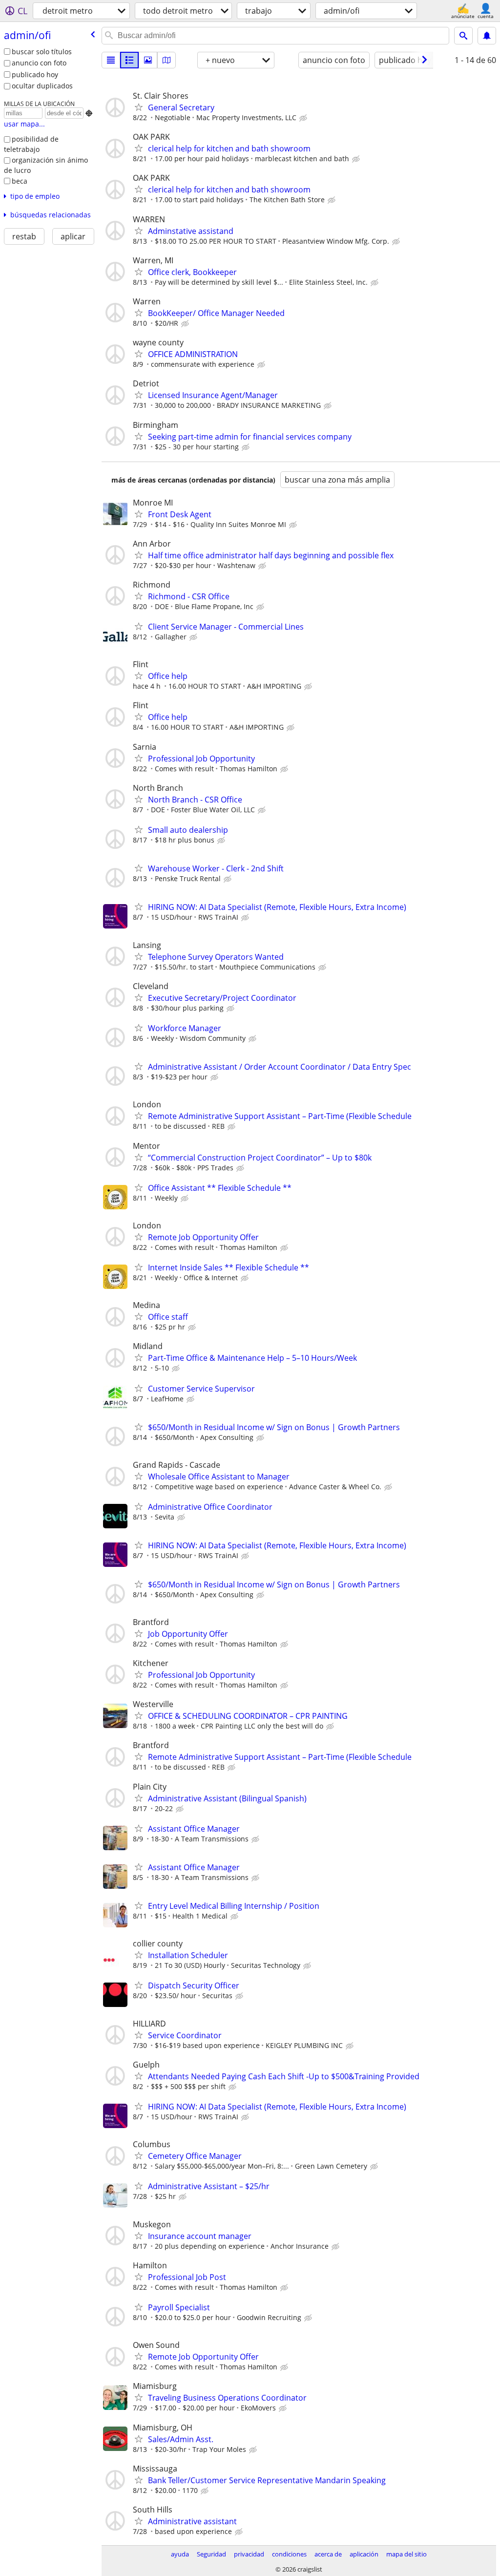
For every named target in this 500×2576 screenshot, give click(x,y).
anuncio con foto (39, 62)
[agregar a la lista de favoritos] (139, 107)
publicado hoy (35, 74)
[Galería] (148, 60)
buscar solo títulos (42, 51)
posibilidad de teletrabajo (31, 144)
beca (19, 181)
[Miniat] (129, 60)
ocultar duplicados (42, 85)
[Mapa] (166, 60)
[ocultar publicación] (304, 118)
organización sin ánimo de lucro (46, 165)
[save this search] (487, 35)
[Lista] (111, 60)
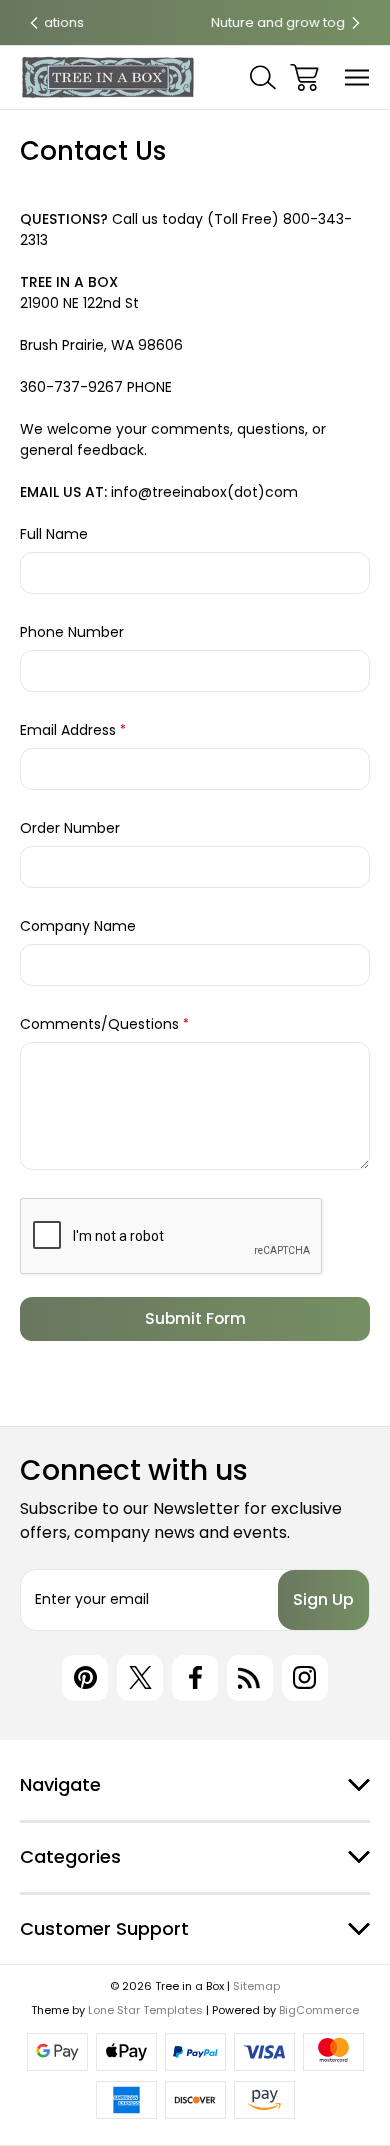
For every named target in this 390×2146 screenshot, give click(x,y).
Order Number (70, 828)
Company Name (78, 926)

------

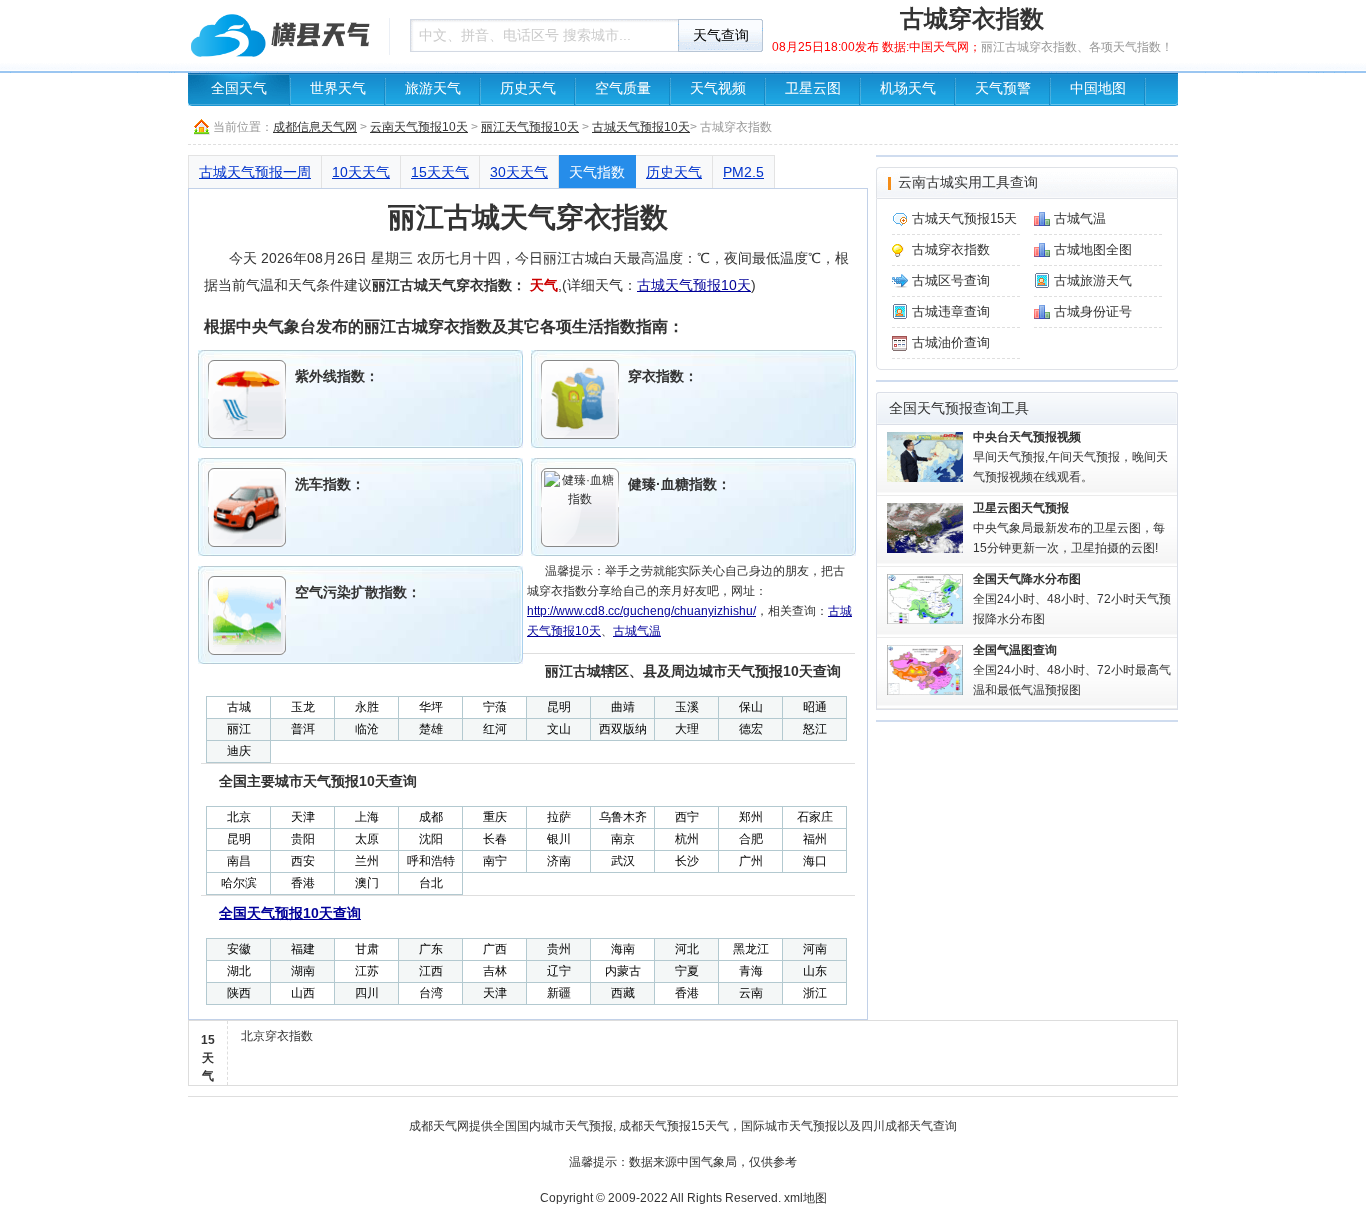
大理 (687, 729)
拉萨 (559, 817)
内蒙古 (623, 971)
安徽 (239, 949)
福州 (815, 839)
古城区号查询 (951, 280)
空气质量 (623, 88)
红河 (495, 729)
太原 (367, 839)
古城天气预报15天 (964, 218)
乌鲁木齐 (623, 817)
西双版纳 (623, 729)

------

Work item → Would you filter the records and copy each line that contains the word "give"?

Expected answer →
For every named target in this 500×2576 screenshot, give click(x,y).
For every named target in this 390×2146 screenshot, give click(x,y).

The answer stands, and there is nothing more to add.